— Exercise instructions —
Reproduce the entire listing below verbatim.

— Data for this exercise —
+++++
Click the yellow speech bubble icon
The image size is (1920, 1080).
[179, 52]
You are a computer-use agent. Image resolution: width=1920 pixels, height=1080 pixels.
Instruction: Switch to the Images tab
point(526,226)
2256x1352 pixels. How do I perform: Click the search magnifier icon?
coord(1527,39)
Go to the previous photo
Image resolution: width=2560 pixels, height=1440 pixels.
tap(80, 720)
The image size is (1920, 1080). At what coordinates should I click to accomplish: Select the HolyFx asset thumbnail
+++++
— Result for this exercise —
Click the yellow speech bubble icon
The image size is (1920, 1080).
[179, 52]
You are a computer-use agent. Image resolution: width=1920 pixels, height=1080 pixels.
Instruction: Switch to the Images tab
point(526,226)
2256x1352 pixels. How do I perform: Click the search magnifier icon?
coord(1527,39)
Go to the previous photo
Image resolution: width=2560 pixels, height=1440 pixels.
tap(80, 720)
The image size is (1920, 1080). At what coordinates should I click to accomplish: Select the HolyFx asset thumbnail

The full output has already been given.